■ **Page**:
----------------------------------------

I have a lot of spare time tonight, so I'm willing to try anything to try to figure this out. I'm almost tempted to reinstall OI just to see if it shows up there still, but I'd rather not.


----------



## jpbkslave42 (Oct 31, 2013)

I just re-installed OpenIndiana, and sadly that is not showing the zpool now either.  Starting to look like something nasty happened sometime between when I exported it, and installed FreeBSD. Does anyone have experience restoring zpools after having their labels auto-magically ripped off?


----------



## wblock@ (Oct 31, 2013)

Were they originally connected through a RAID controller?


----------



## ondra_knezour (Oct 31, 2013)

jpbkslave42 said:
			
		

> ada0: Previously was known as ad4



It is part of the transition to new cam(4) based ATA layer, see the Release Notes.

If there is a problem under OpenIndiana too, it is less likely related and also little dated, but still may be useful to see this message. Pawel Jakub Dawidek (pjd@) responding later in the thread is author of the original import of ZFS to FreeBSD.


----------



## jpbkslave42 (Oct 31, 2013)

Before I went into work this morning, I made a realization - I forgot to put my third disk back into the system! (It was a 3-way mirror when I had set it up in ~Feb). I found the disk, installed it, and was elated to see that the tags are still on that disk and was able to import the zpool. I've never been so happy to do a resilver before. To clarify, the system is now back running FreeBSD 9.2.

I'd still like to try to figure out what happened if anyone else has some ideas? I'm only resilvering one of the disks (I had to at least do one of them; my paranoia is back in full force after the last couple days), so there's still one left that I can "poke" at. I 

@wblock@ - Never connected to a RAID controller, and this is actually even the same hardware I had created it on originally.


----------

----------------------------------------

■ **Supplied entries**:

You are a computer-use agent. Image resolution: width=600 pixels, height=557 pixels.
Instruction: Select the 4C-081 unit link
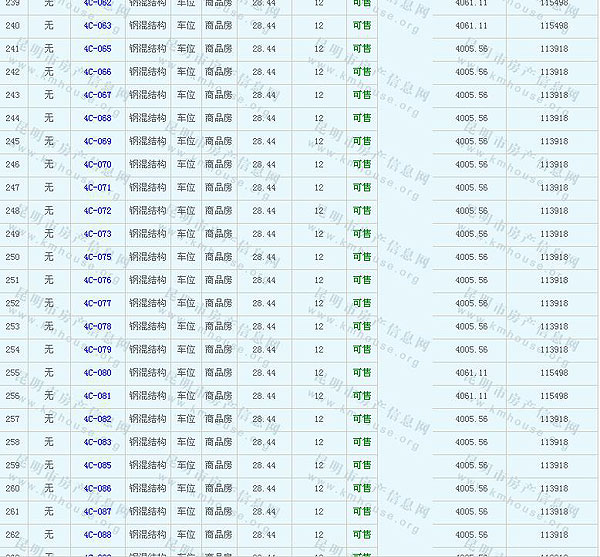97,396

----------------------------------------

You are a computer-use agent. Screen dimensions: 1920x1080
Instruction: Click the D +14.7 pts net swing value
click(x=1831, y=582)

----------------------------------------

■ **What is required**:
Update the part of the zpool thread that opens with the words containing "It is part of" and closes with "ZFS to FreeBSD.", changing "Release Notes" to "Handbook". The rows were drawn from a separate source.

■ **Task solution**:
It is part of the transition to new cam(4) based ATA layer, see the Handbook.

If there is a problem under OpenIndiana too, it is less likely related and also little dated, but still may be useful to see this message. Pawel Jakub Dawidek (pjd@) responding later in the thread is author of the original import of ZFS to FreeBSD.